- Supplied records
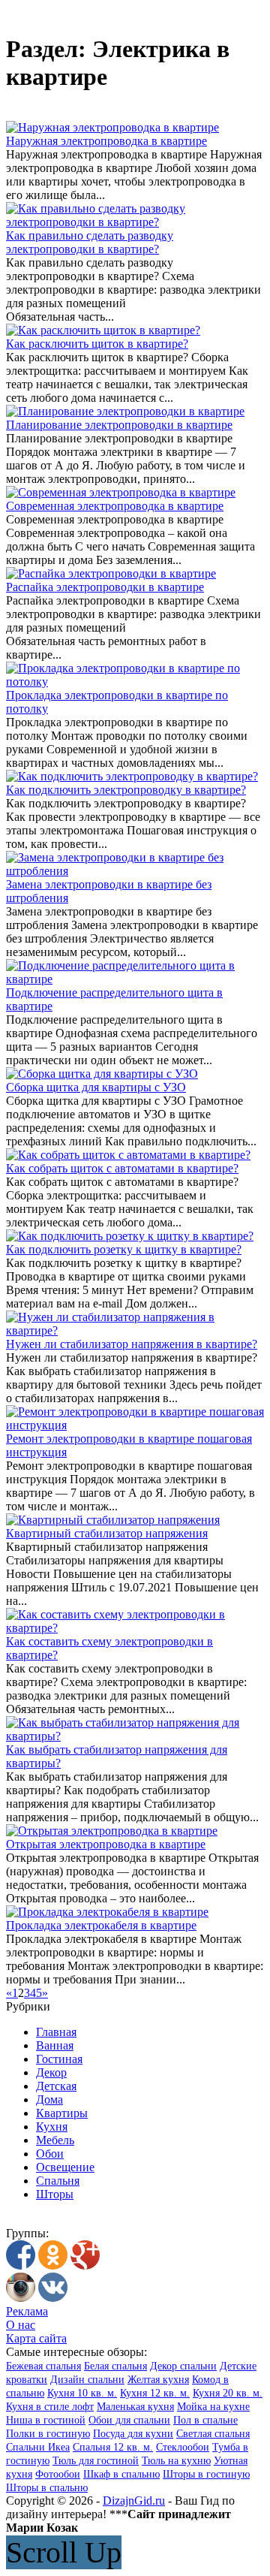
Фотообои (57, 2474)
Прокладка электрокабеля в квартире (101, 1925)
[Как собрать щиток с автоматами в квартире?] (128, 1154)
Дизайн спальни (87, 2379)
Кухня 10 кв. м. (82, 2393)
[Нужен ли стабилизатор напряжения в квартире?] (135, 1330)
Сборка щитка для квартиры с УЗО (96, 1087)
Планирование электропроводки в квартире (119, 424)
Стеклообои (182, 2447)
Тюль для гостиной (95, 2460)
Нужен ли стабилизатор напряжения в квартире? (131, 1344)
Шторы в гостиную (206, 2474)
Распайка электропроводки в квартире (105, 587)
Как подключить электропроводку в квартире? (126, 789)
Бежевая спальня (43, 2366)
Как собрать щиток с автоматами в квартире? (122, 1168)
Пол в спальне (205, 2420)
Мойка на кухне (213, 2406)
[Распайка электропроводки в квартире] (111, 573)
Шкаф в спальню (121, 2474)
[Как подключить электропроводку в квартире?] (132, 776)
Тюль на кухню (176, 2460)
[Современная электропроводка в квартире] (121, 492)
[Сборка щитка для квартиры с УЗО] (102, 1073)
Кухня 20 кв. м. (227, 2393)
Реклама (27, 2311)
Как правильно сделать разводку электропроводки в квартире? (89, 242)
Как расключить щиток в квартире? (97, 343)
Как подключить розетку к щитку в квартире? (124, 1249)
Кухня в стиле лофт (50, 2406)
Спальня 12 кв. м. (113, 2447)
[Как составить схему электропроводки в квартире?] (135, 1627)
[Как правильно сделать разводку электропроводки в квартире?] (135, 222)
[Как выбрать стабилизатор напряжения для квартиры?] (135, 1736)
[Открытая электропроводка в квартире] (112, 1830)
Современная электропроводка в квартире (115, 505)
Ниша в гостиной (46, 2420)
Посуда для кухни (133, 2433)
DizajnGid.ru (134, 2500)
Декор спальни (183, 2366)
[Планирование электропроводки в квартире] (125, 411)
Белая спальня (115, 2366)
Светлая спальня (213, 2433)
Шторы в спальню (47, 2487)
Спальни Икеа (38, 2447)
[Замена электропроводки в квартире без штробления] (135, 870)
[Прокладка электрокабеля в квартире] (107, 1911)
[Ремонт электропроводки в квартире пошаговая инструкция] (135, 1425)
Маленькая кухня (135, 2406)
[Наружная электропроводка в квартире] (112, 127)
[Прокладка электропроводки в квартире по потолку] (135, 681)
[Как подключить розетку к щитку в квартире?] (130, 1235)
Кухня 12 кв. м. (155, 2393)
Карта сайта (36, 2338)
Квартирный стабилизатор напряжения (107, 1533)
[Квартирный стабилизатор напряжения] (113, 1519)
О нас (20, 2324)
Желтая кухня (158, 2379)
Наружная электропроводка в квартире (106, 140)
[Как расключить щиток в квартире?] (103, 330)
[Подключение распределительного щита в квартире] (135, 979)
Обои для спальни (129, 2420)
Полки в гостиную (48, 2433)
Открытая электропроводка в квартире (106, 1844)
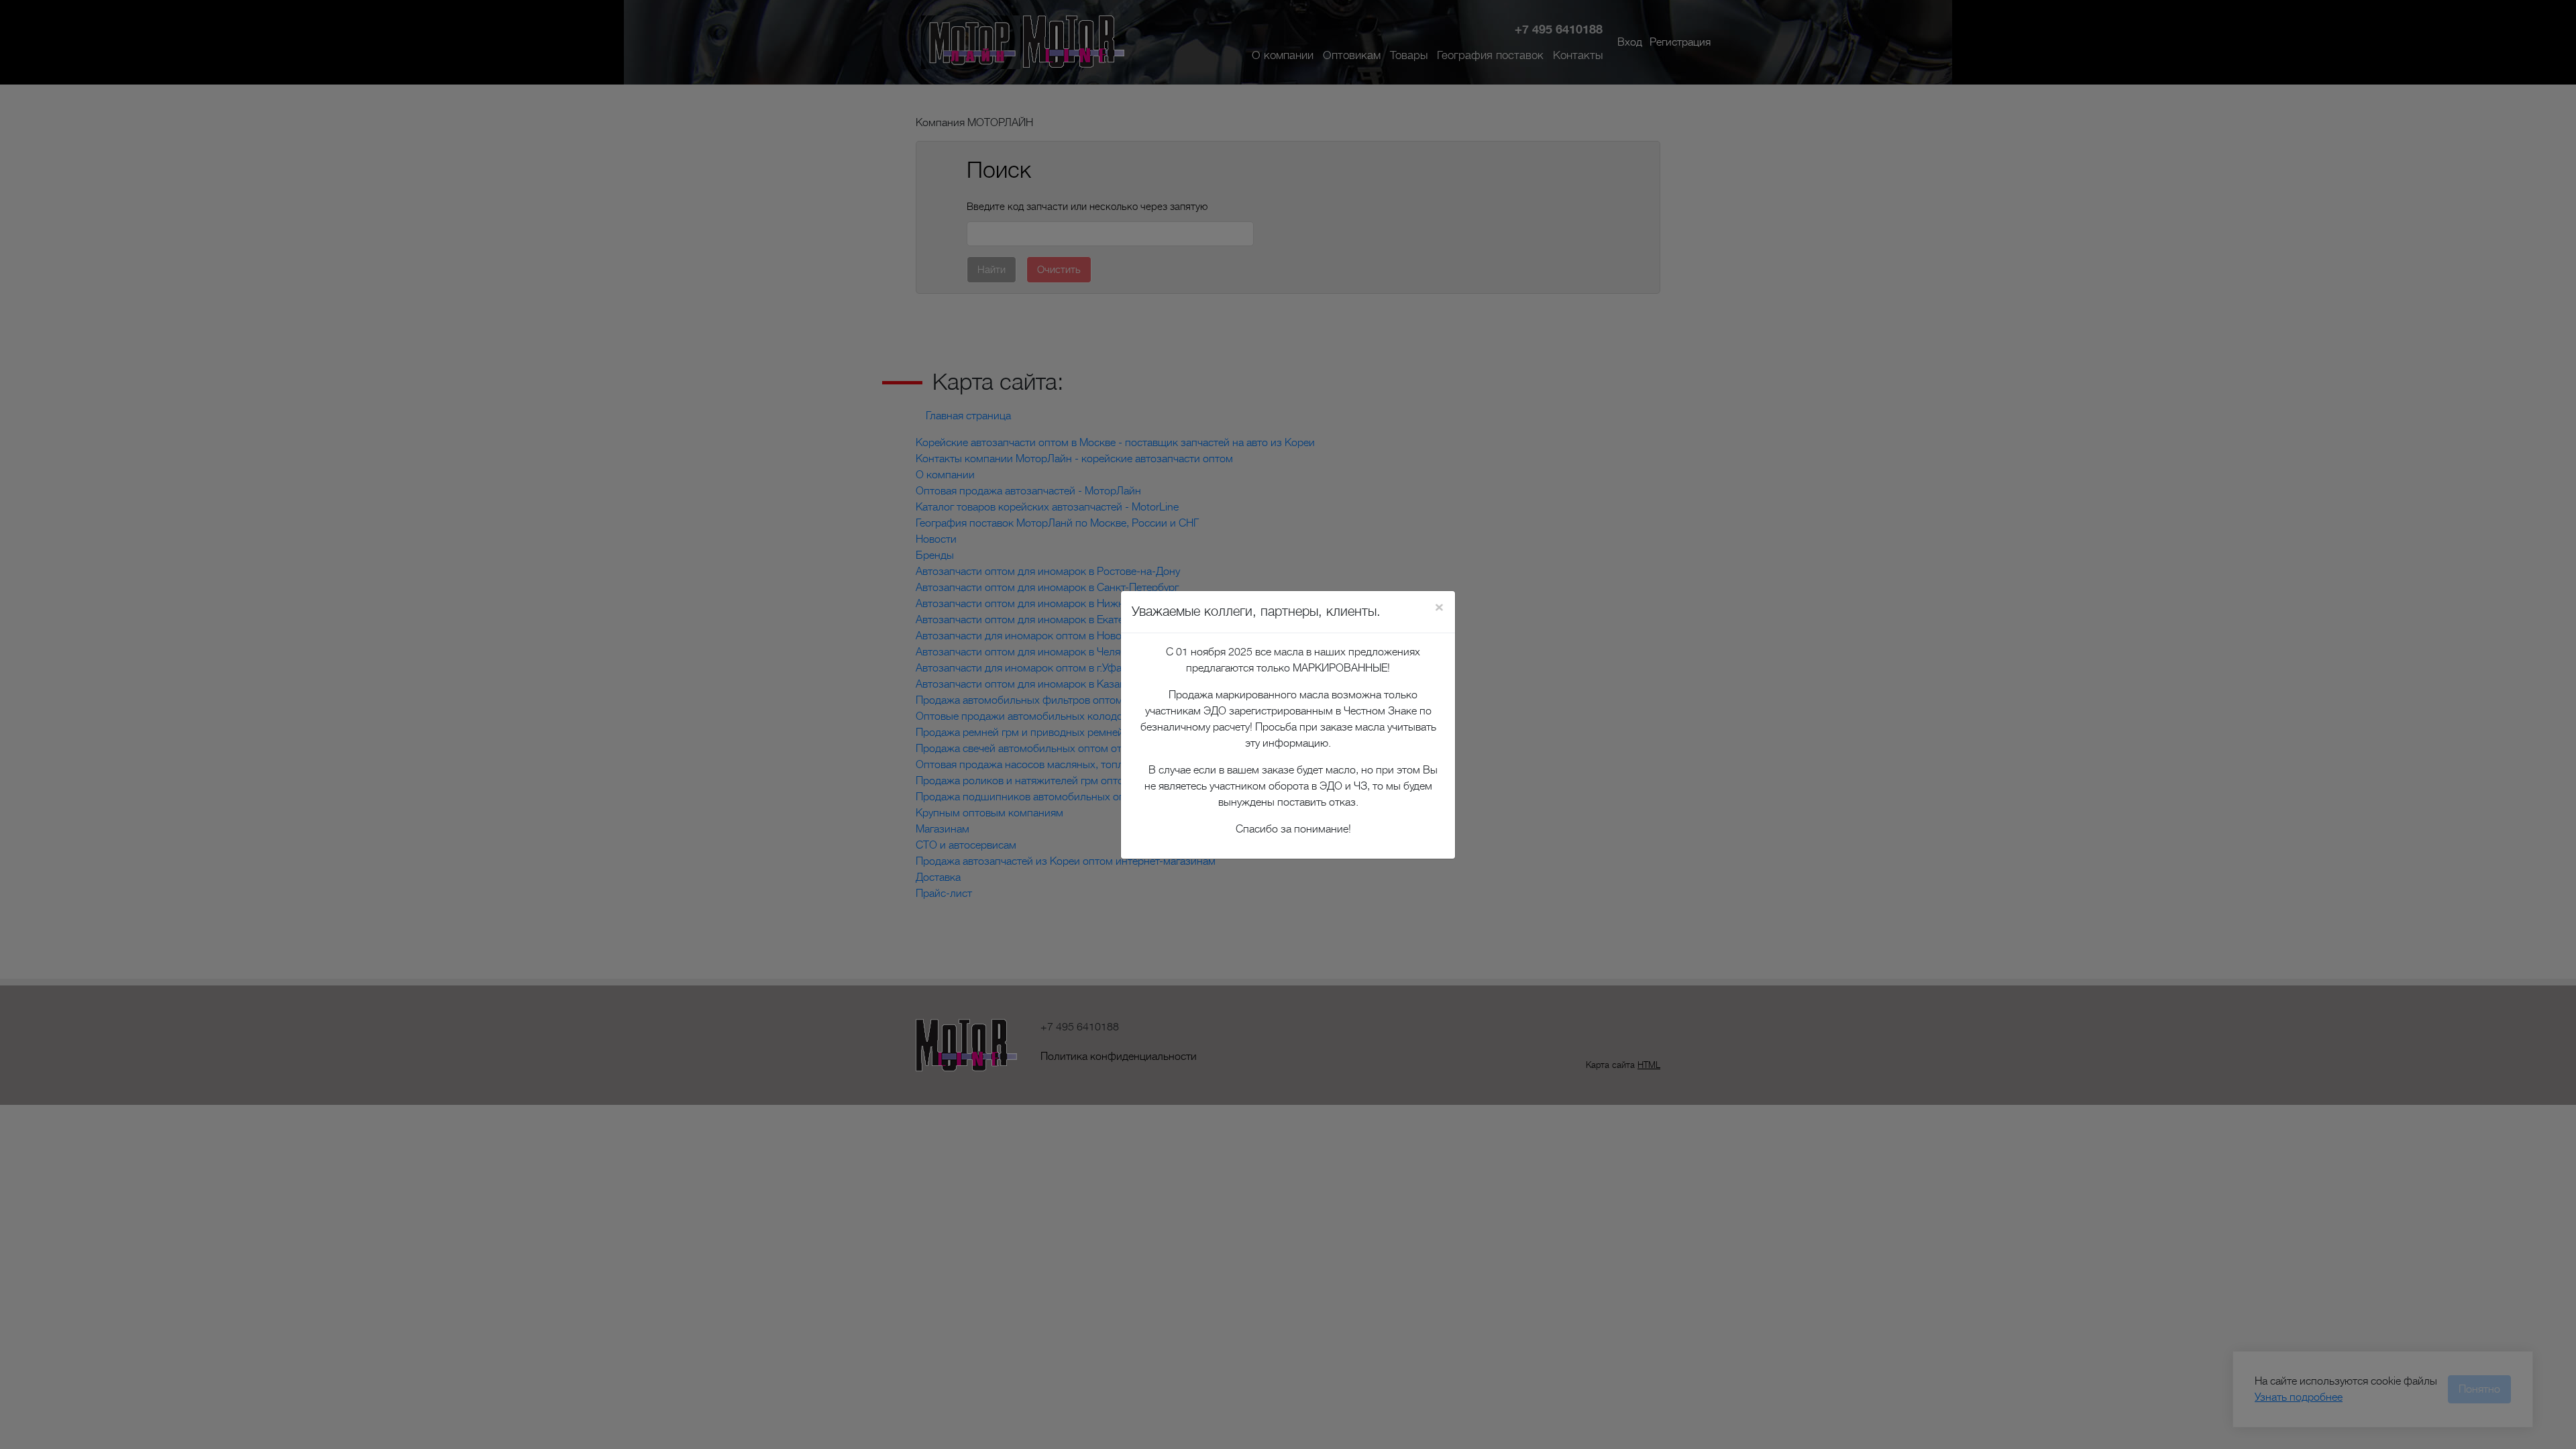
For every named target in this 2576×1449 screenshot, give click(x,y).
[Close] (1439, 607)
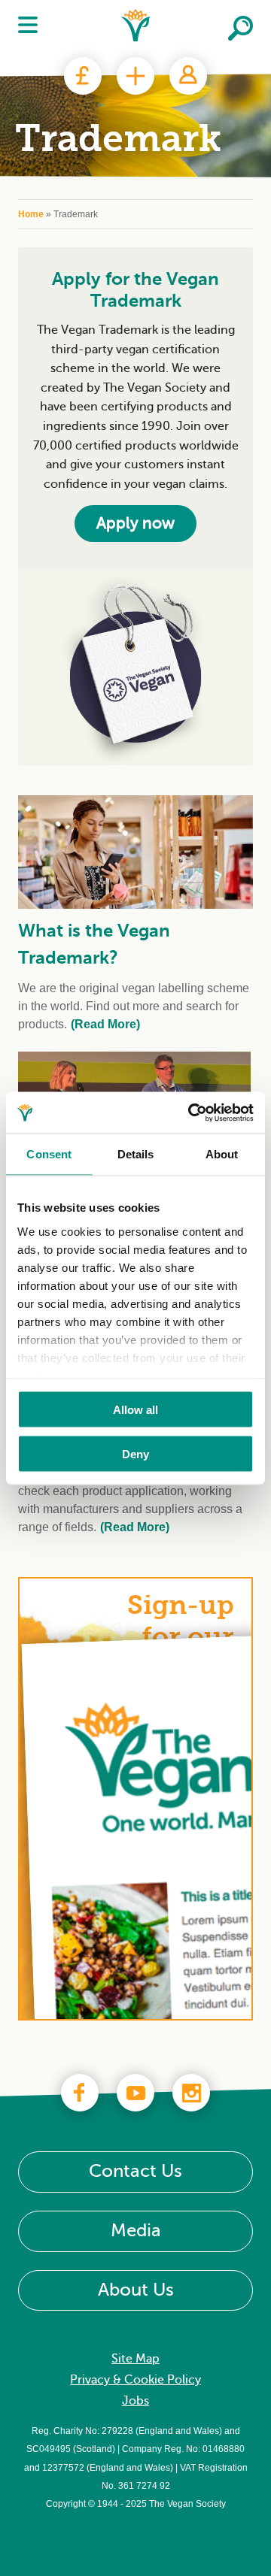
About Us (136, 2290)
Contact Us (135, 2171)
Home (31, 214)
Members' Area (188, 76)
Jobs (135, 2401)
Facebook (80, 2092)
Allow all (135, 1409)
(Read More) (105, 1024)
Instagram (191, 2092)
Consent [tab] (49, 1154)
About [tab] (222, 1154)
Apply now (135, 523)
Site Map (135, 2359)
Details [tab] (135, 1154)
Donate (83, 76)
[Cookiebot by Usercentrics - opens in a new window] (191, 1112)
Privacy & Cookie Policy (135, 2380)
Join (135, 76)
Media (136, 2230)
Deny (135, 1453)
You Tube (135, 2092)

- Prompt
Going through the listing above, tally the lines that contain the word "правильно" and state the total alone.

- Solution to this exercise
2